The presence of intraretinal hyperreflective foci is a known risk factor for the progression to late AMD (Nassisi et al. 2018). Interestingly, we did not find that increasing volume of intraretinal hyperreflective foci predicted a change in BCVA or CRT. On the other hand, intraretinal hyperreflective foci are probably a late manifestation of the disease. The DPEDs in this report have only 1 year of follow-up, and the DPEDs in the regression phase were excluded from the statistical models, which may explain why we were unable to document such an association.
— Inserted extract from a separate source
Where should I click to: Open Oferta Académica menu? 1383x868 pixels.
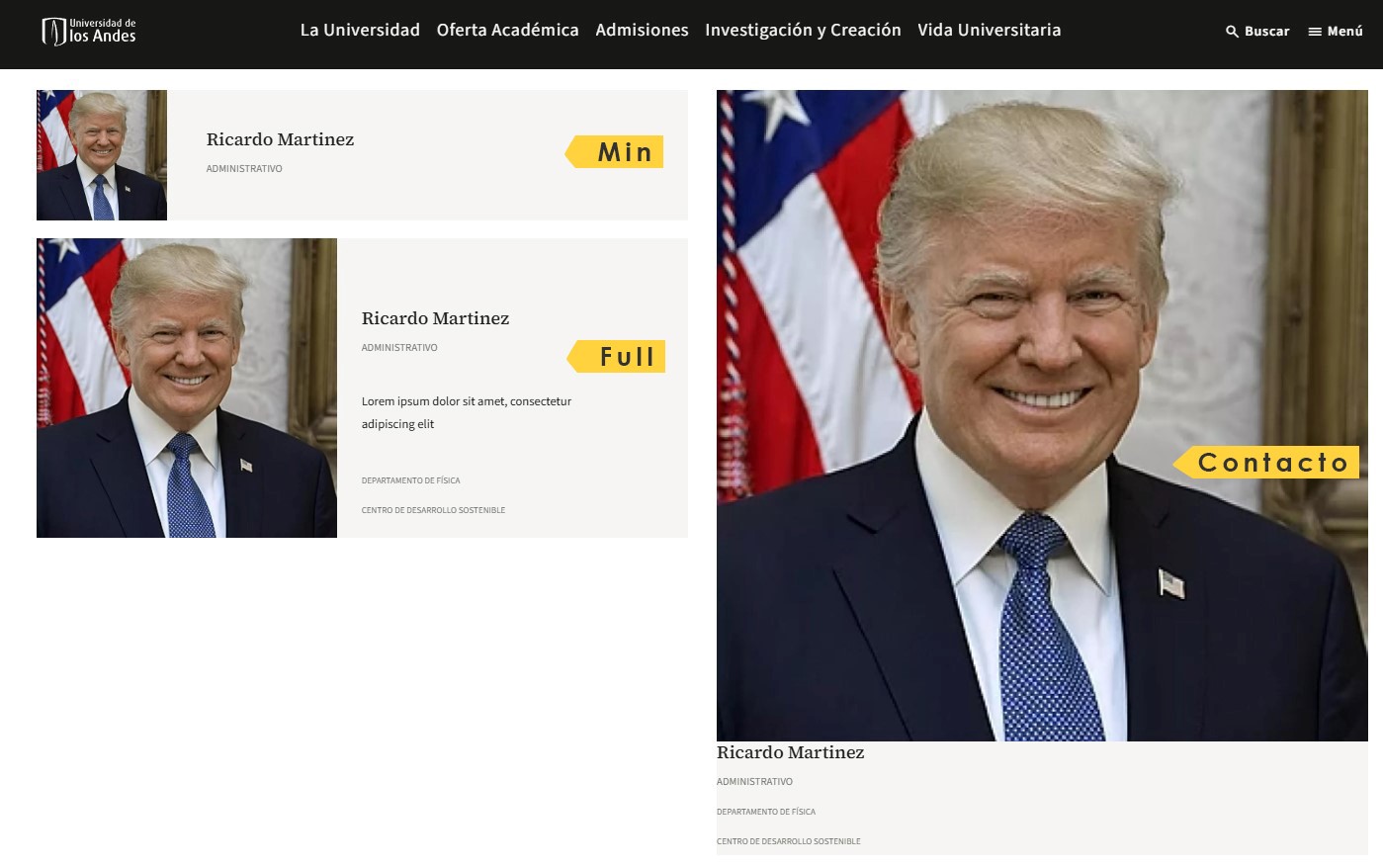(508, 30)
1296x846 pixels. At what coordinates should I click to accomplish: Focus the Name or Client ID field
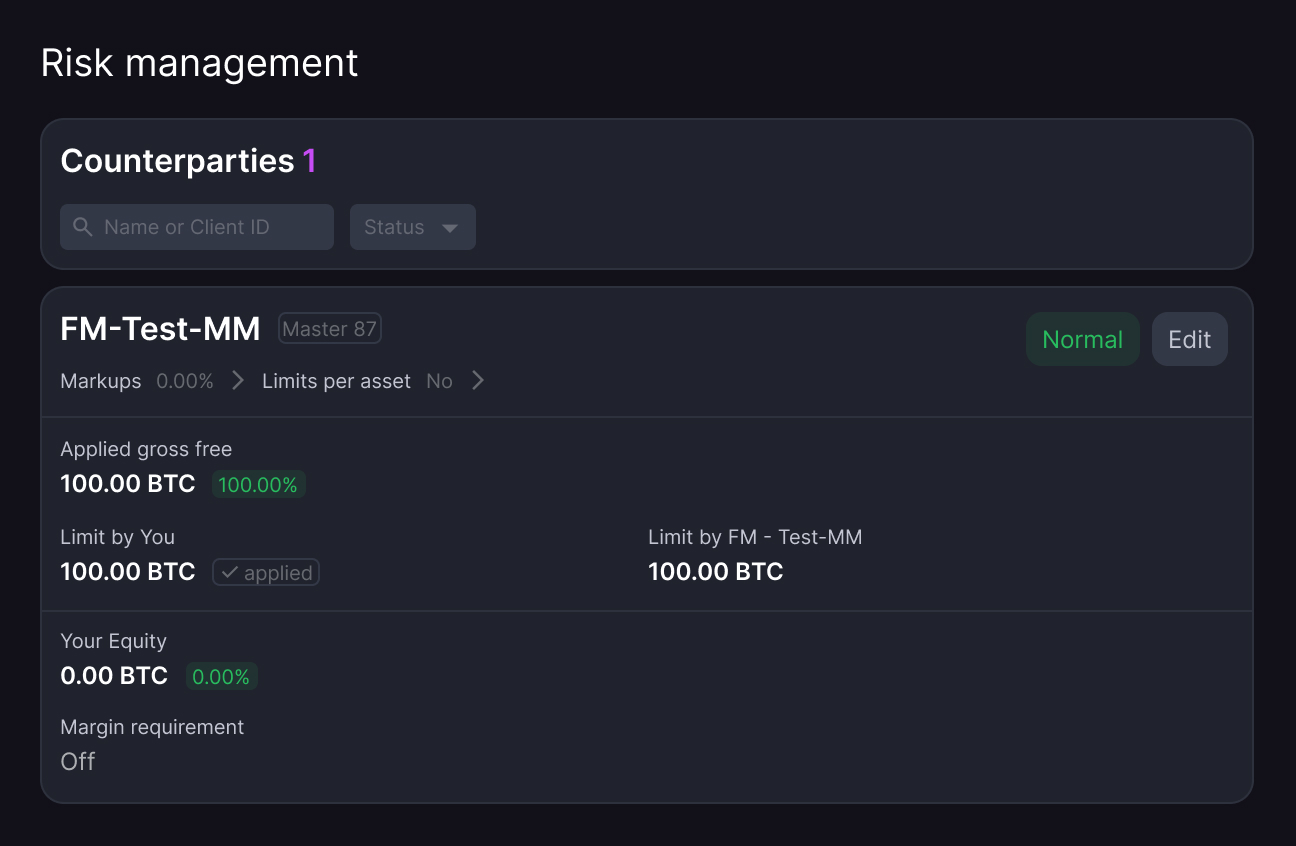[197, 227]
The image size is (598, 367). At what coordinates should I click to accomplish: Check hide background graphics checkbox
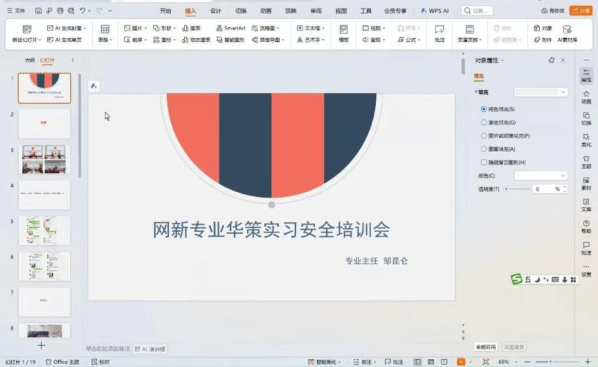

DPED is a well-known risk factor for the development of CNV (Cukras et al. 2010; Yu et al. 2019). However, none of our patients developed CNV during the first year. This may be due to the relatively short follow-up and the exclusion of patients with CNV based on several types of angiography at baseline.
The strength of this study is its prospective design, the use of multimodal imaging and a low loss to follow-up. The number of eyes included was fairly large, considering the asymptomatic nature of intermediate AMD and the rarity of large DPEDs. Only 3% of the patients in the AREDS study had DPED at baseline (Cukras et al. 2010). The patients were also thoroughly investigated with FA, ICGA and OCTA to exclude patients with CNV. Subtle type 1 CNV could still have been missed since 11% and 9% of the eyes at baseline had sub- and intraretinal fluid, respectively. Limitations of the study include the absence of a control group of AMD patients without DPED and the lack of blinding of the study investigator when measuring the primary outcomes. Another limitation and future direction is the possibility to measure the rod-mediated dark adaptation function. Rod-mediated vision is affected earlier and more severely with progression of AMD, especially in the presence of subretinal drusenoid deposits (Chen et al. 2019).
In conclusion, this study has shown that increasing DPED volume and foveal DPED diameter and height are associated with a reduction of BCVA and CRT during the growth phase of DPEDs. The subfoveal location of DPEDs and the presence of acquired vitelliform lesions appear to be associated with a further reduction in BCVA.